Subject Re: [firebird-support] update, foreign keys, locking
Author Helen Borrie
At 07:36 AM 17/07/2003 +0100, you wrote:
>Unless I'm just off my rocker, I seem to remember that if you start
>updating a row, rows referenced
>by foreign key values will also get locked on that same transaction

Yes. This is what referential integrity is for.

> (or at least attempt to do so -- some sort of read-lock?)

No: it's a write lock. Unless isolation is TABLE STABILITY (i.e.
tiConsistency) readers will continue to see the last-committed versions of
both the parent and the dependent sets inside *their* transactions.

>In our case, this meant that if you're in the middle of updating
>someone's SSN, and you try to also update their address (popup-screen of
>dependent record on a
>different transaction) you'll get a deadlock (we use NOWAIT, so it's at
>least not too irritating.)

True. Because the DB does not support column-level locking. The engine
cannot tell in advance which column(s) each transaction will update - it
might be the linking key, or the row might even be deleted.

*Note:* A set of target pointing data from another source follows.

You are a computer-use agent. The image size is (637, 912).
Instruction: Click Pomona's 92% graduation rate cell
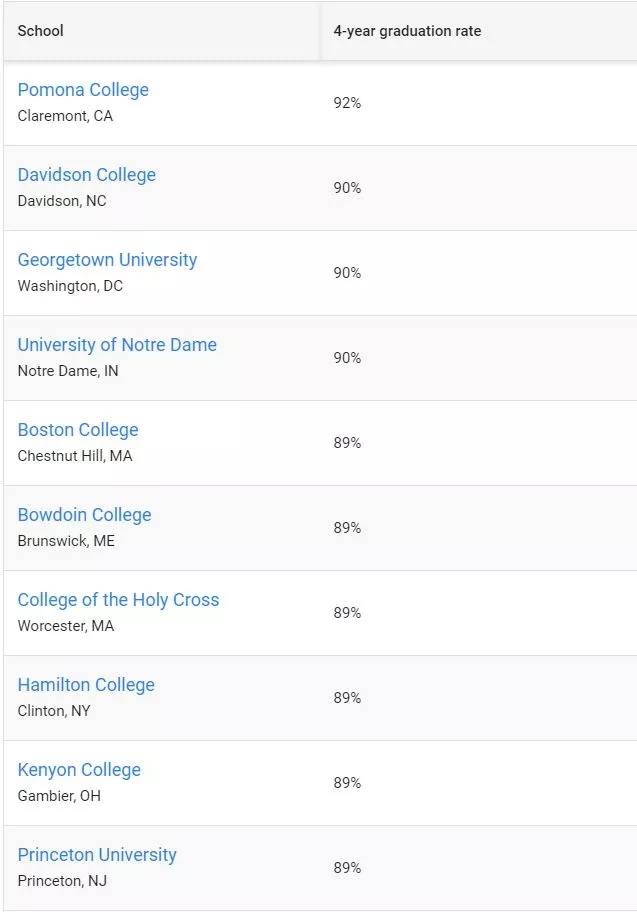coord(347,103)
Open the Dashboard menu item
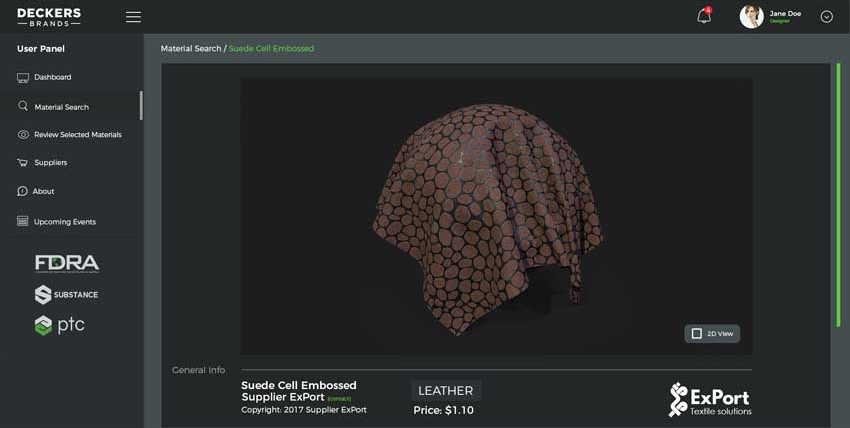Image resolution: width=850 pixels, height=428 pixels. coord(52,77)
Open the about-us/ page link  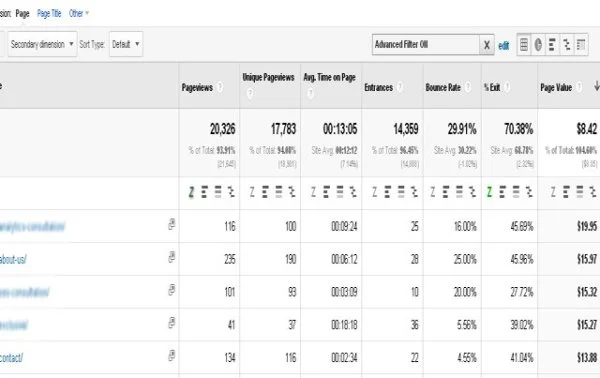click(13, 259)
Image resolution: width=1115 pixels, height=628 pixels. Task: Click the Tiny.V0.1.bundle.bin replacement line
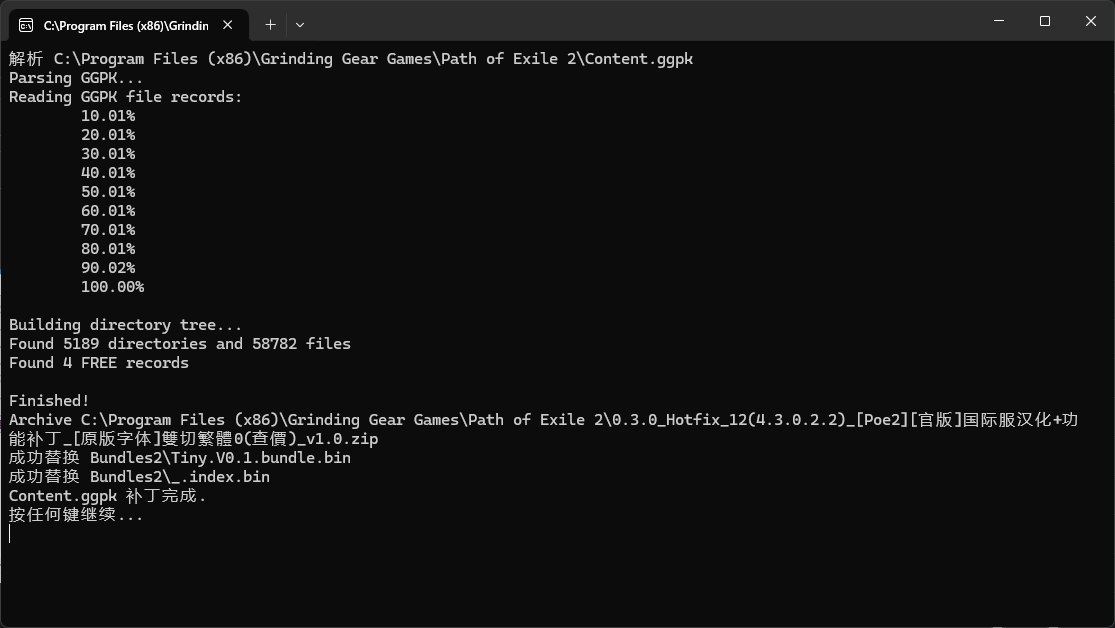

So - with
optimistic locking - if your transaction manages to get the lock on the
master record, it means it also has locks on the dependent records, as long
as the DML stays pending.

>(when someone starts editing, we explicitely do 'update {tablename} set id
>= id where id = {value}' -- this conflicts with parent records already
>being edited.

NOWAIT is correct for this - all the app has to do is catch the lock
exception and tell the user that someone else is already updating this set
of data.

>as we've already selected the data, we don't bother reselecting 'for update'.)

Selecting 'for update' in an ordinary SELECT statement does absolutely
nothing to the lock status of any row in the output set. It simply causes
the server to send over one row at a time and wait to be asked for the next
one. It does have a purpose when the SELECT output is assigned to a named
cursor - it makes it valid for subsequent UPDATE and DELETE statements to
be applied to the current row pointed to by the cursor, via a WHERE CURRENT
OF <cursorname> construction.

>We've not really minded ... but I was wondering if someone could give me
>the theory behind this?

It's very simple - it's an optimistic row-level locking model: first come,
first served. You can read the set for ever and a day. Once you pick row
x and successfully request *any* sort of DML change to it, then row x and
all of its dependencies are protected, for whatever you want to do to them,
until the transaction ends.

You're treating it as "inconvenient" that one transaction is prevented from
deleting or changing rows that depend on a row that another transaction is
working on. It would be a heck of lot more "inconvenient" if transactions
were allowed to ignore the integrity rules.

>Why would you automatically lock rows referenced (such as master records)
>when updating others (dependent records)? Is it necessary to reduce
>logical errors from multiple transactions competing for resources that
>aren't the identical, but related?

"Related" is the key concept here. The integrity of relationships is
enforced by the ways in which rows are related. In an optimistic locking
system, where no locks exist until the moment that a DML request succeeds,
there is no room for the engine to guess the mind of the user. *You* are
choosing to crag up the dependencies by using pessimistic locking. That's
the price you pay for going against the optimistic model.

>In case it matters, methinks we're still running 1.0.2 ... and of course,
>again, I could just be remembering incorrectly.

I think if you have made it so that your DML requests never done anything
but force a pessimistic lock the moment a user starts editing a row -
apparently to avoid deadlocks!! - then you don't really understand how
optimistic locking works (or you do understand it but prefer to avoid
handling concurrency conflicts!). Pessimistic locking doesn't fit into the
optimistic locking model. Your client-side pess. locking is a hack for the
rare conditions when it is desirable. If you want to use it in unintended
ways so you don't have to handle any deadlocks, then you gets what you pays

I've said it before and I'm saying it again - a deadlock is NOT a
problem. It is a database condition which the server conveniently signals
back to the client for immediate handling. Deadlocks are MEANT to
happen. Developers of client/server applications are MEANT to manage them.